That last day I moved up and downstream around Kris, fishing some with the candy caddis, some with a black ghost streamer that I had tied. I picked the black ghost because it was pretty and, well, with me and flies pretty will always do it. Jeff told me later that they fished black ghosts mostly in ponds, and while I wasn’t in a pond, like I said, it was pretty. I caught some fish, and some of them were brook trout.

Neil Thomas, not Jeffrey Labree.

Kris said that day that without moving much she had caught 19 trout and asked me how many I caught. I asked her if I could count fall fish and she said no–fall fish are considered a trash fish not worthy of notice. Honestly though my judgment’s not that refined. Of course counting them or no, I had no very precise idea how many fish I had caught, and I didn’t lie, either. I told her that with fall fish it was certainly more than 19, but without, no, I hadn’t caught 19 trout.

And I think that’s true. Between you and me though, I’m counting the fall fish.

Fall fish.

Maine

We go to Maine on Friday, via United Airlines to Bangor and then north from Bangor by car, past Mount Katahdin and Baxter State Park, further into the north woods to Piscataquis County, about as far north as counties in the continental States dare go. I’ve never been to Maine, and we’ll be so far north that to our left, to our right, and straight ahead all the land will belong to Canada. It’ll be just like the Charge of the Light Brigade, though hopefully without the cannon.

Did you know that there’s more Allen’s Coffee Brandy sold in Maine than anyplace else? Did you know that there’s something called Allen’s Coffee Brandy? Until sometime in the early 2000s it was the most popular liquor sold in Maine, though now various vodkas are higher on the list. It’s still well up there.
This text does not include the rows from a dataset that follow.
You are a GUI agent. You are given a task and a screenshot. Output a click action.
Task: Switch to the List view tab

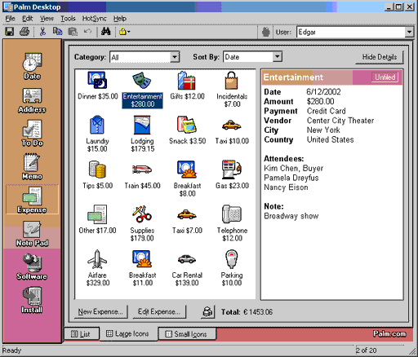pos(81,333)
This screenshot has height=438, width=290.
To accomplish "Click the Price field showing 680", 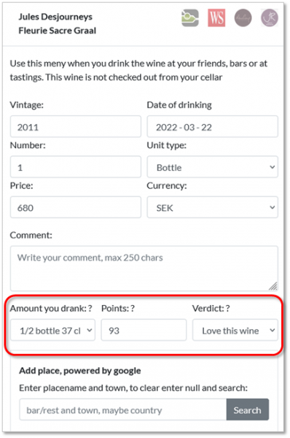I will pyautogui.click(x=76, y=207).
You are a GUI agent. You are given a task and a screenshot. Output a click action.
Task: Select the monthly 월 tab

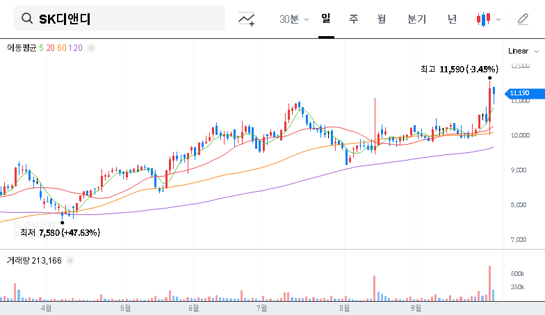[381, 19]
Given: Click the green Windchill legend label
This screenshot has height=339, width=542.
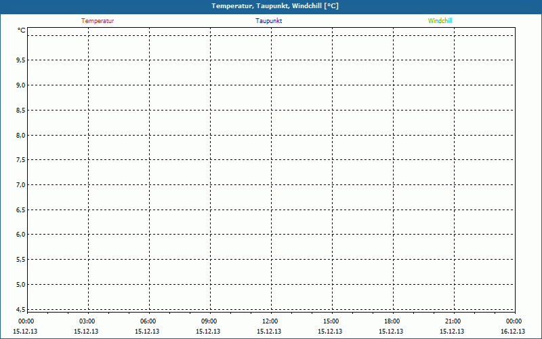Looking at the screenshot, I should pyautogui.click(x=440, y=21).
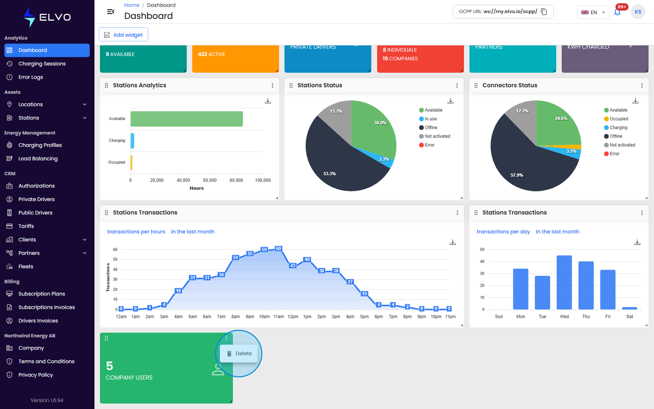Image resolution: width=654 pixels, height=409 pixels.
Task: Click the Add widget button
Action: click(123, 35)
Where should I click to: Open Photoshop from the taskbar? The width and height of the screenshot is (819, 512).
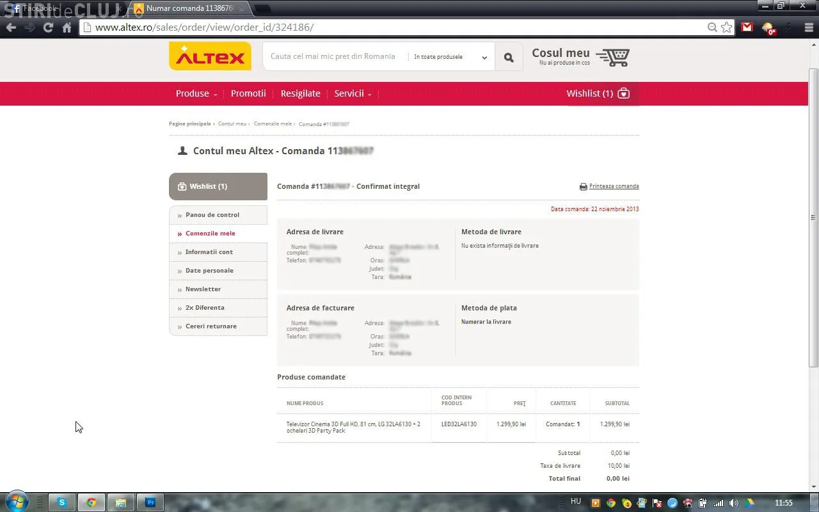(x=150, y=502)
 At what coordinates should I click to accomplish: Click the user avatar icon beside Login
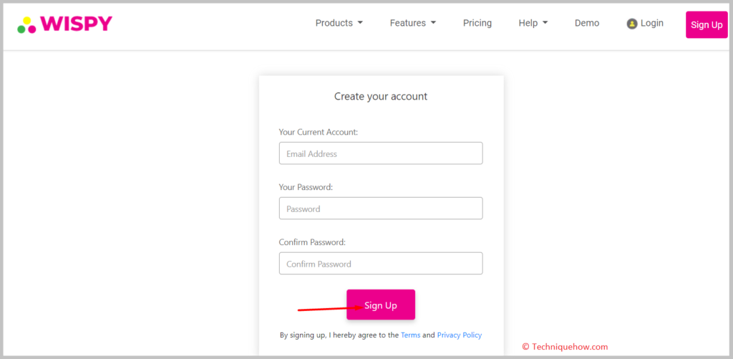(x=632, y=24)
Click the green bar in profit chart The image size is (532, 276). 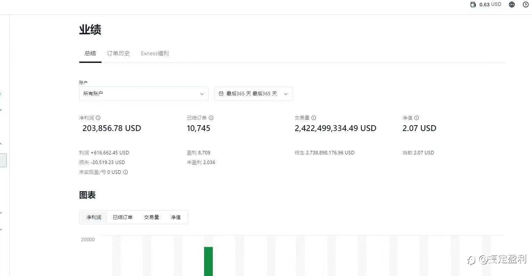[x=208, y=261]
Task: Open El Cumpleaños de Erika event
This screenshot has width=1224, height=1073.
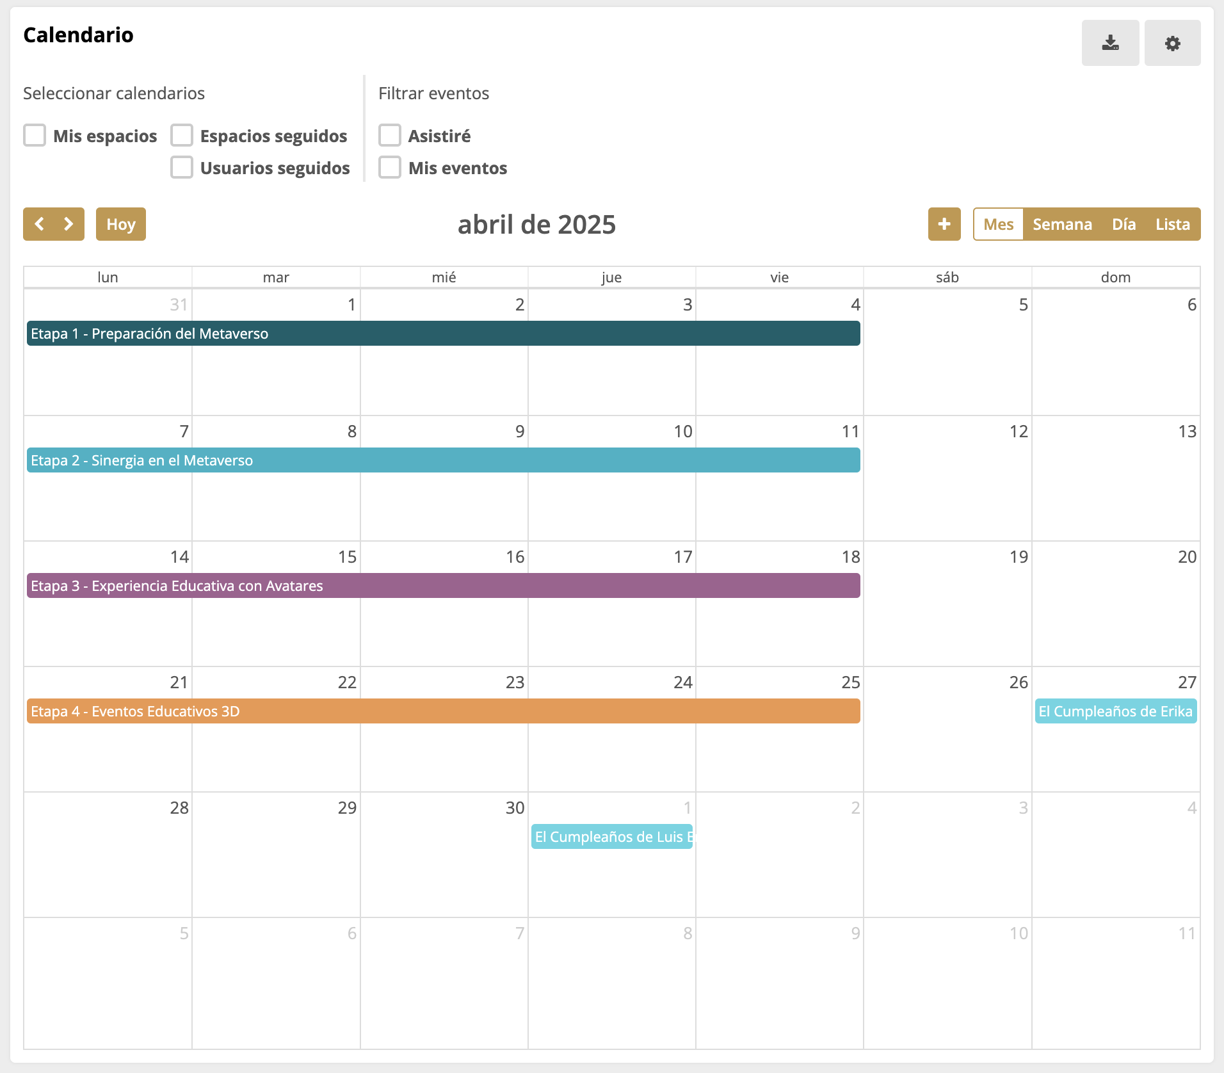Action: [x=1115, y=711]
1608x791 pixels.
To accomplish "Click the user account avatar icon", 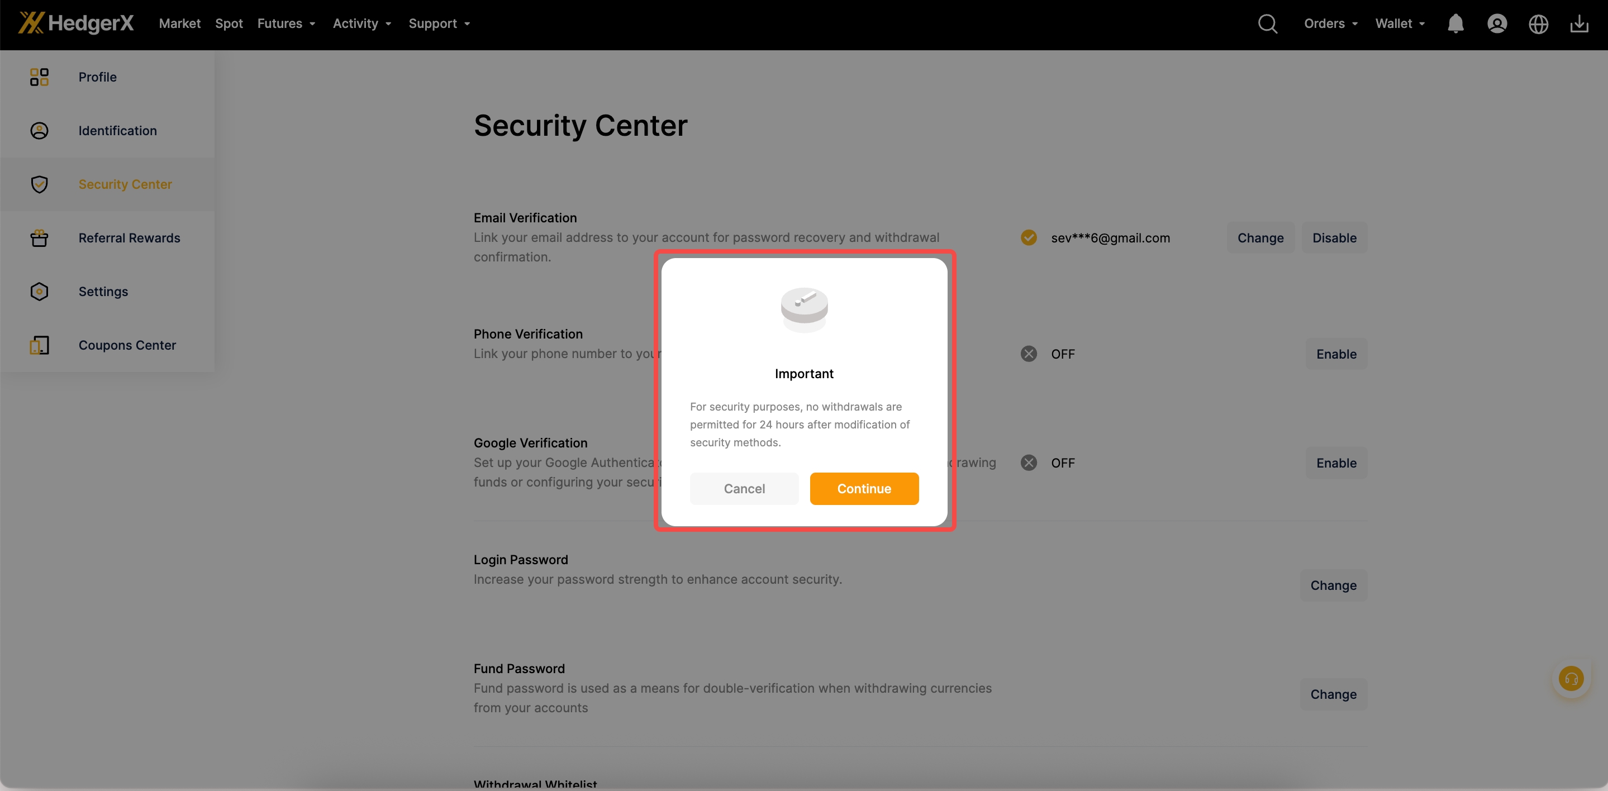I will [1496, 24].
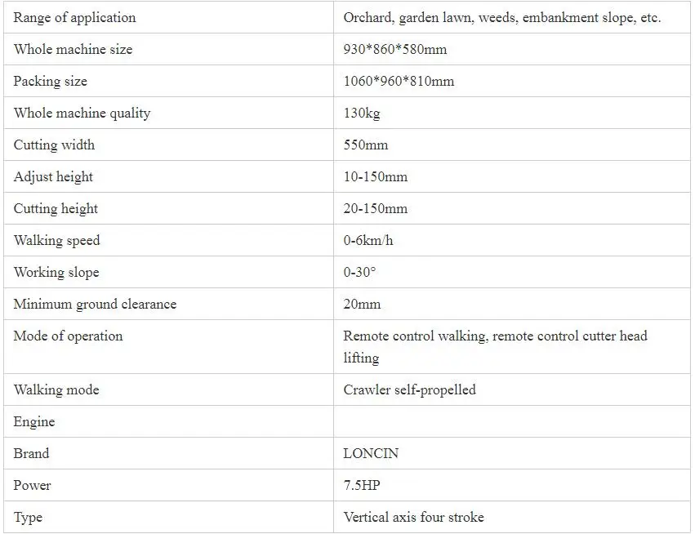This screenshot has width=695, height=534.
Task: Click the 'Range of application' label cell
Action: [74, 17]
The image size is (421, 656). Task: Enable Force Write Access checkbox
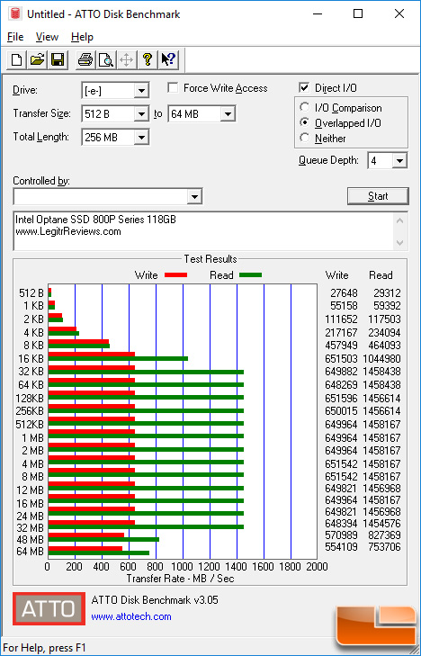coord(173,88)
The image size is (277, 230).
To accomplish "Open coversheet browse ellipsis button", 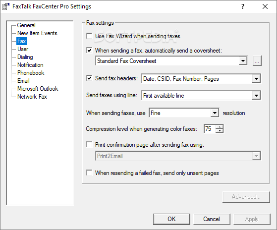I will [257, 61].
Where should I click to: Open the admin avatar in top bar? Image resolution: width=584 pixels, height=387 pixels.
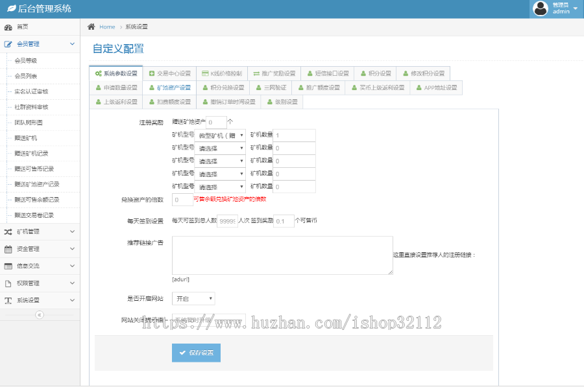(x=541, y=8)

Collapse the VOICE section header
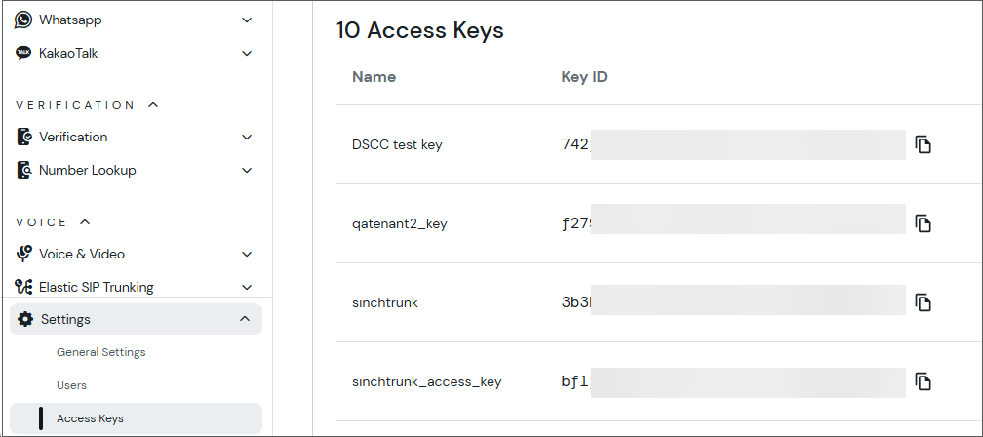coord(85,222)
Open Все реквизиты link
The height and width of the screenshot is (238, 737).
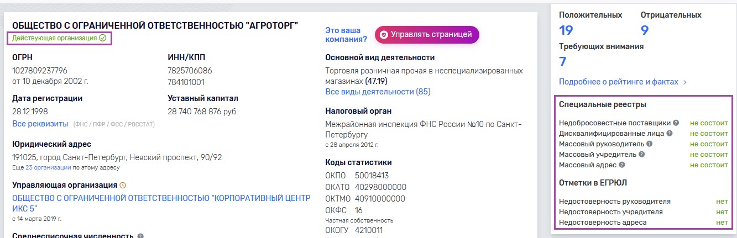(x=40, y=124)
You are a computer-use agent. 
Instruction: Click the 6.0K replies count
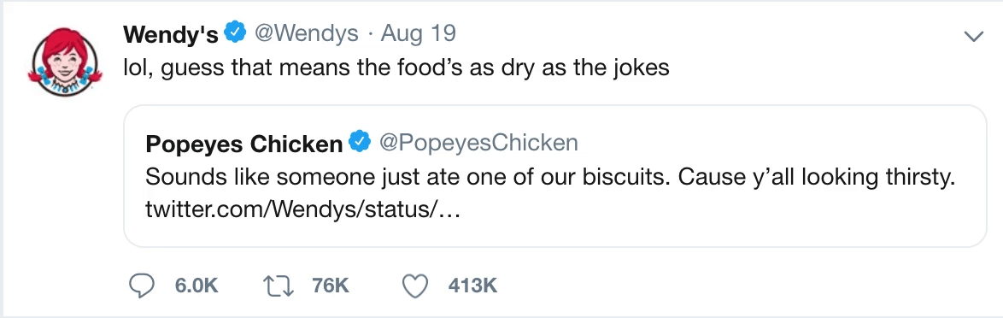coord(196,286)
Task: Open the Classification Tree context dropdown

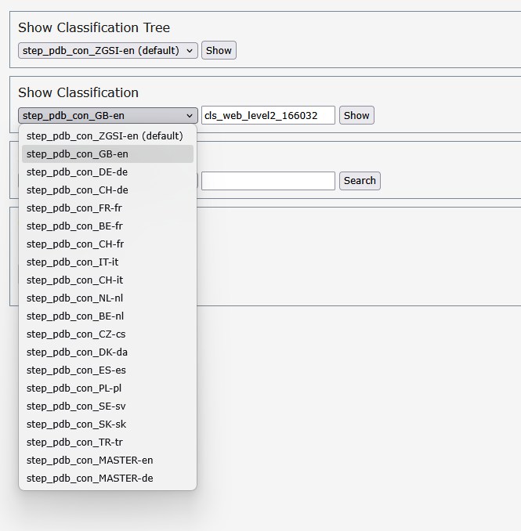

There’s also a popular regional soft drink called Moxie, and in Maine the mix of Moxie and Allen’s Coffee Brandy is called a “Burnt Trailer.” The mix of Allen’s Coffee Brandy and Diet Moxie is called a “Welfare Mom.” Even in the interest of science, I doubt that I’ll try either one.

Moxie, by the way, was originally sold as a tonic brewed to prevent softening of the brain, nervousness, and insomnia. I might could use some of that. Moxie and vodka, by the way, is a Moxie mule.

Maine has a population of 1,372,000, 92% Anglo, with a total area of 35,385 square miles. That puts it 38th on the list of states by population density, ahead of Oregon, Utah, and Kansas. Roughly 80% of Maine is forested, and most of it’s population is in the remaining 20%. It’s the largest New England state. With a few exceptions, Mainers cluster reasonably close to its coast, but even along the coast there aren’t large urban centers. Maine’s largest city, Portland, has a population of 68,424. Lewiston, the second city, has 38,493. In the north and west of the state there’s forest, and some mountains, too. The north end of the Appalachian Trail is Mount Katahdin, 5,269 feet. Then there’s some more forest.

About half of the population lives in the southeast corner around Portland. All of the reported vampire population is in Jerusalem’s Lot, and hopefully they’ll stay there.

William Bradford, The Schooner Jane of Bath, Maine, 1857, oil on canvas, Art Institute of Chicago.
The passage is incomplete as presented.